The good and the bad
We had some drinks and went to several bars, some very pleasant, some too crowded to stay inside, so we spent most of the night out on the streets. Luckily the weather is still on our side here, so it wasn’t until very late at night that I started to get cold. The streets of Arrasate were packed with people and one square was filled with food stands, whereas you could find jewellery stands in the alleys. The cosiness of the ancient part of town made the whole event a lot more pleasant, it didn’t feel like you were in a huge crowd all the time, which was a big plus for me.

Apparently, Maritxu Kajoi is very demanding and sometimes the partying spirit takes its toll. We saw a guy sitting on the street who was so wasted that no one could make any contact with him anymore. Wrecked. An ambulance had to burrow itself through Arrasate’s narrow streets to take him away. Decadence and drinking…
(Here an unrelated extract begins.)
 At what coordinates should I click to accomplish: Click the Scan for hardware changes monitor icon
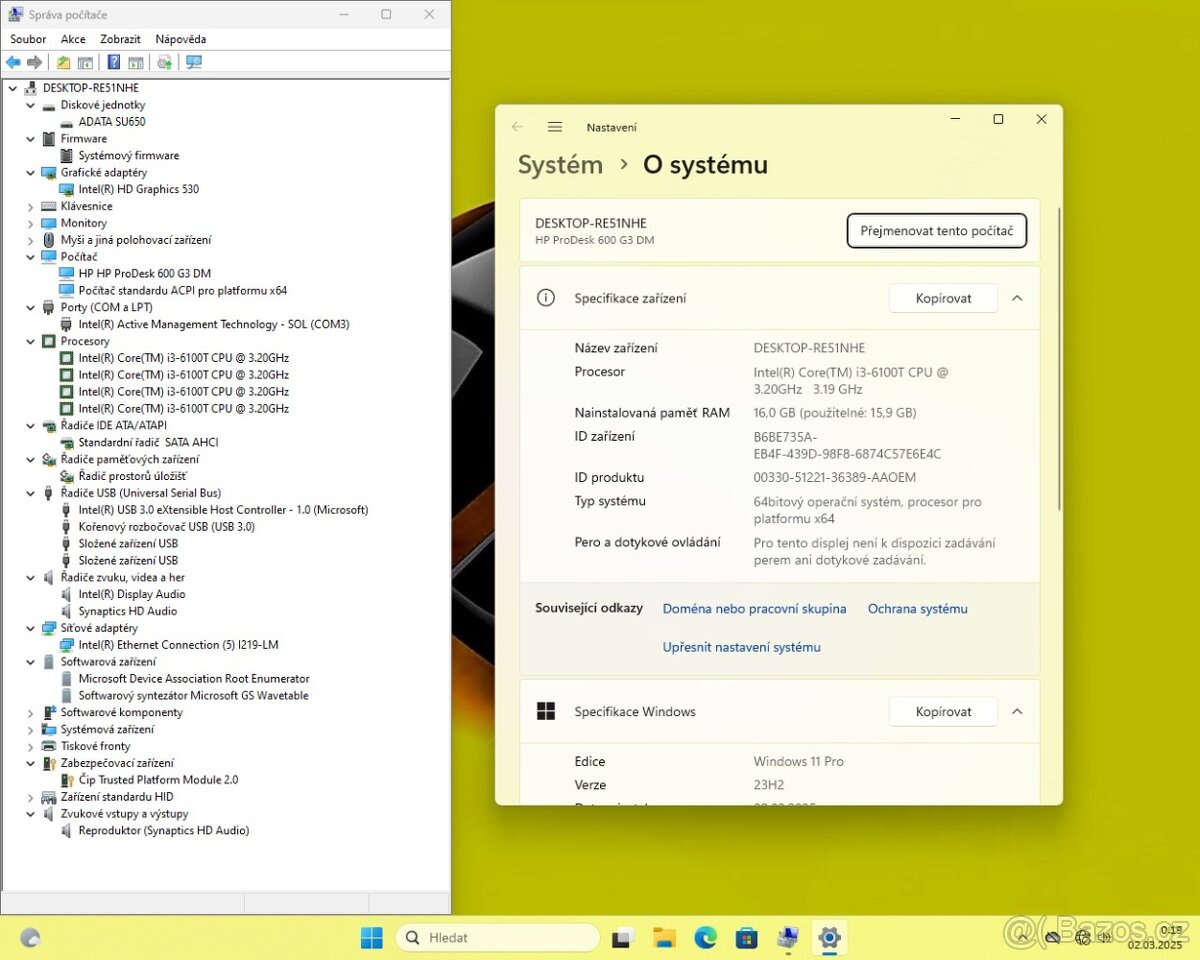tap(194, 62)
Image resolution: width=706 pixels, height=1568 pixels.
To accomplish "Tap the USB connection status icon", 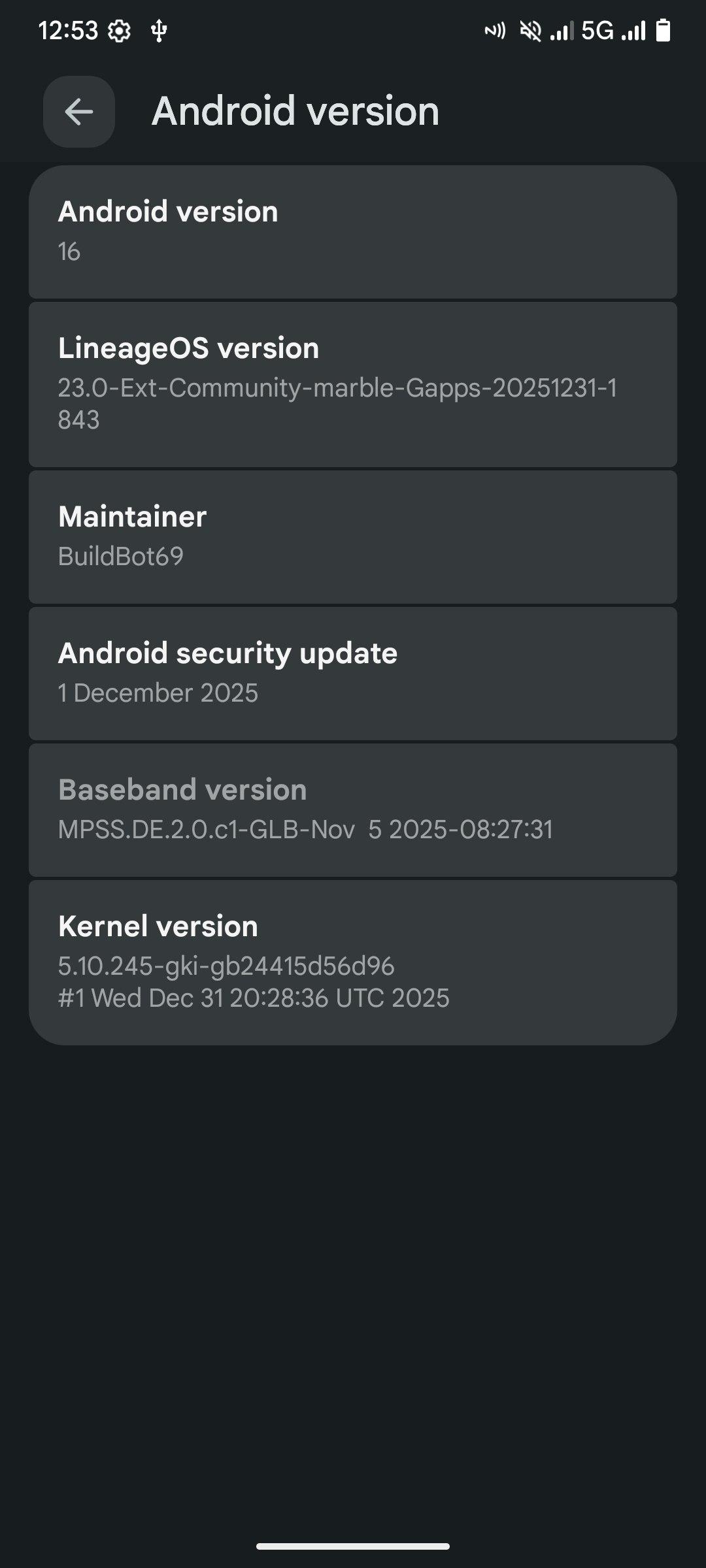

In the main square there was a big stage where a few bands played and when they started, the whole plaza became one huge dancing fest. It was like an open-air prom night, everyone in their nicest and newly bought outfits, drunk and dancing. I didn’t drink that much actually, since I got a bit sick after my first glass of white wine, of which I now suspect that it had long passed its due date. Tiina, Zuzana and I also went for some fries at the food stands – Belgium represented!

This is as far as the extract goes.